Did someone order a super-chilled glass of Huski Chococlate?

There’s no real secret to it adds Malvern: “you just choose the tools that will be most practical and effective for each environment and what the driver wants at the time.

“For example, the methods we will use this weekend while Lando is sitting in the car, will differ from those that we can use while he is standing around in the garage or in the debrief room.”

Getting a sweat on

So that’s keeping cool covered, but what about quenching thirst and staying sufficiently hydrated? Different ambient temperatures result in different sweat rates; therefore, hydration plays a role in aiding thermoregulation in hot environments.

“Hydration is always of significant focus in car racing regardless of the ambient temperature because the microclimate of the under garments, race suit, and cockpit creates a hot environment that promotes excessive sweating,” reveals Malvern.


“Sweat rates do increase with higher ambient temperatures though. Competing in the hotter temperatures – 29 - 32°C – typically seen during Bahrain daytime compared to the evening – 20 - 22°C – we expect between a 35% and 45% increase in sweat rate.

“This is monitored via changes in bodyweight and urine osmolality. We try to ensure that we match the loss in bodyweight due to sweating and energy expenditure with fluid intake. The latter also matched as closely as possible to electrolyte loss during sweating.”

Déjà vu?

Unlike Melbourne, where Lando had never even completed a tour of the circuit until he set off on his installation lap in Free Practice 1 – not including the 600-plus laps he did on the simulator – he and Bahrain are far more familiar with each other. Pole position, fastest lap and victory at the Bahrain International Circuit last year in the Formula 2 season opener holds special memories for the Briton.

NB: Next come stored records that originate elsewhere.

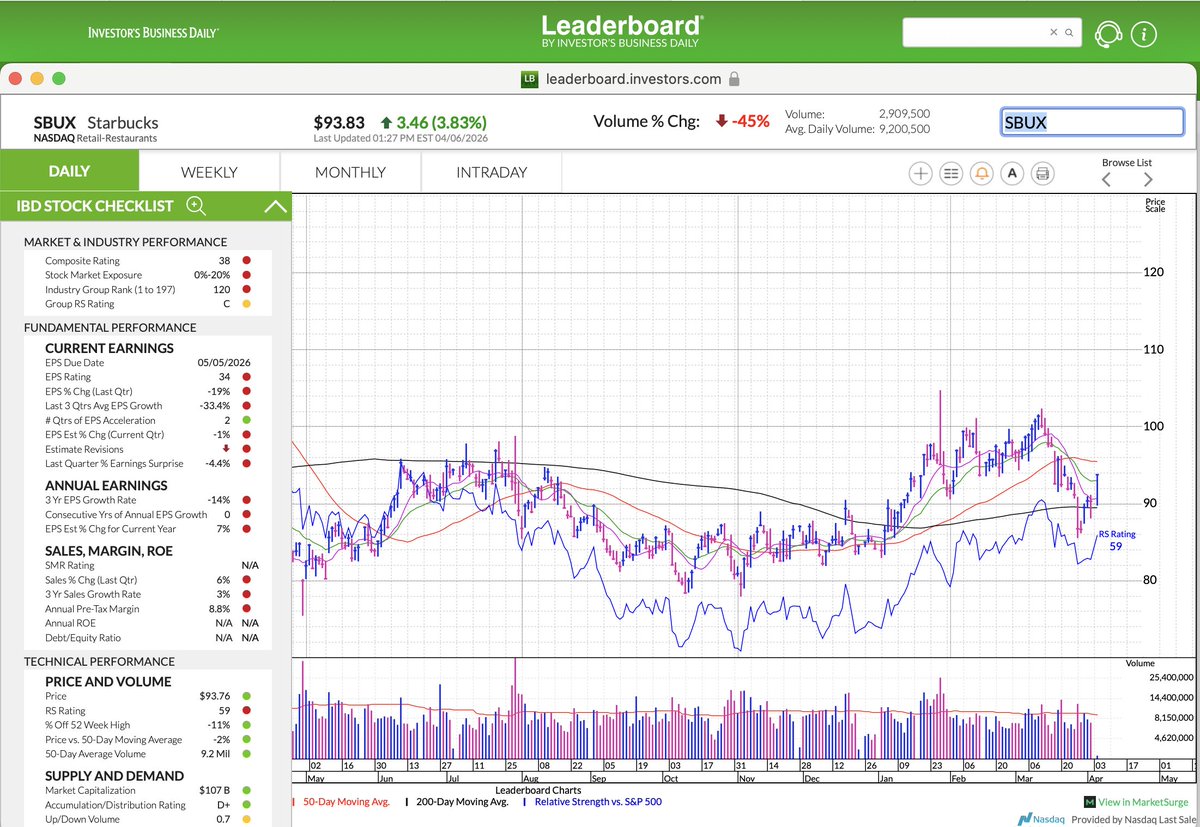
Task: Select the chart list icon on the toolbar
Action: coord(951,173)
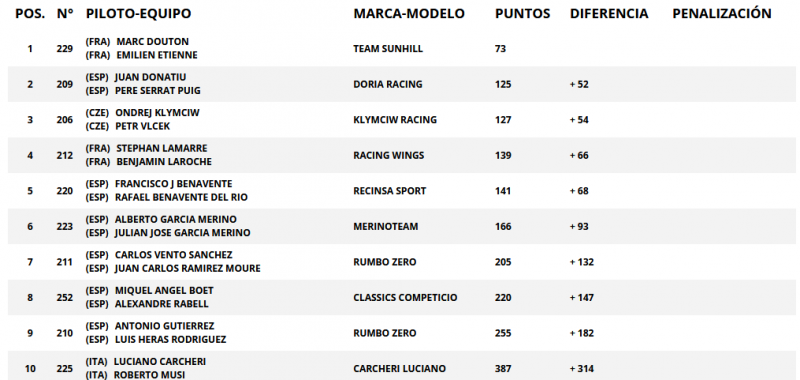Select LUCIANO CARCHERI driver row
Image resolution: width=800 pixels, height=380 pixels.
click(160, 362)
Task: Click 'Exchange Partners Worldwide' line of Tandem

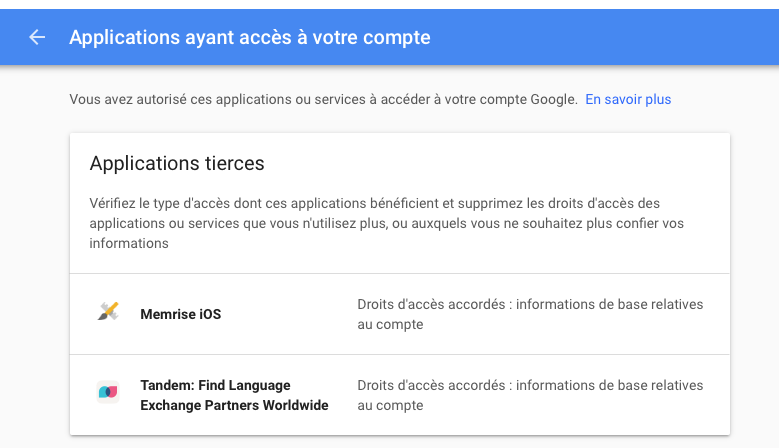Action: (234, 405)
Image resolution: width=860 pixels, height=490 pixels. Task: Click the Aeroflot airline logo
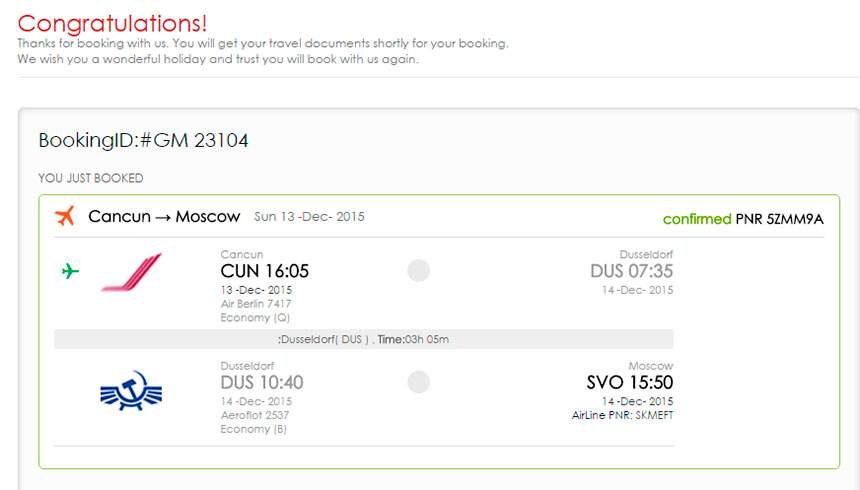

Despite having already enjoyed that winning feeling in Sakhir, don’t be fooled into thinking Lando has been taking it easy ahead of this weekend – feet up, bottle of Estrella Galicia 0,0 in his hand...

“The level of preparation is the same for every grand prix because you cannot take anything for granted,” says Lando’s manager Mark Berryman.

“It does help that Lando has been to Bahrain before and allows for a more performance-based plan for Free Practice 1 and 2, as opposed to a plan more focused on learning the circuit which we had to adopt in Melbourne.

“Knowing how the first corner will be at the start and how the circuit will evolve during the weekend will also be a big advantage compared to Melbourne.”

It’s not just track time Lando has in Bahrain. In January, he completed a training camp designed to put him in good stead for this weekend and the entire season.


“Training in the same location helps you become more comfortable with the environment and makes the country seem ‘homelier’, as you have spent a prolonged period of time there,” explains Malvern.

“The dense training days Lando completed were designed to improve and build mental resilience in response to challenging physical output and weather conditions.

“While we were training in Bahrain earlier this year, we had a bit of everything thrown at us from hot bike rides in the desert sun which should have helped Lando get used to what to expect for this weekend, to battling through a sandstorm which was character building to say the least!”

Every day’s a school day

Safe in the knowledge that Lando is well-prepared for whatever the desert may throw at him – from sweltering heat to sandstorms – just what sets him apart when it comes to his preparation?

“His focus on lap time and how to achieve it, and willingness to draw on the expertise and experience of those around him to find even more lap time is what really sets him apart,” concludes Berryman.

“Lando still listens to advice. He actively seeks it and will try things that are suggested to him. This is a huge asset because it’s something many drivers stop doing very early on in their careers.”

It’s something you sense a predecessor of Lando’s – Ayrton Senna – was acutely aware of when he professed: “There is a lot to go, a lot to learn, a lot to do… but I have a plenty of time.”

The same can certainly be said of Lando at just the beginning of his Formula 1 career.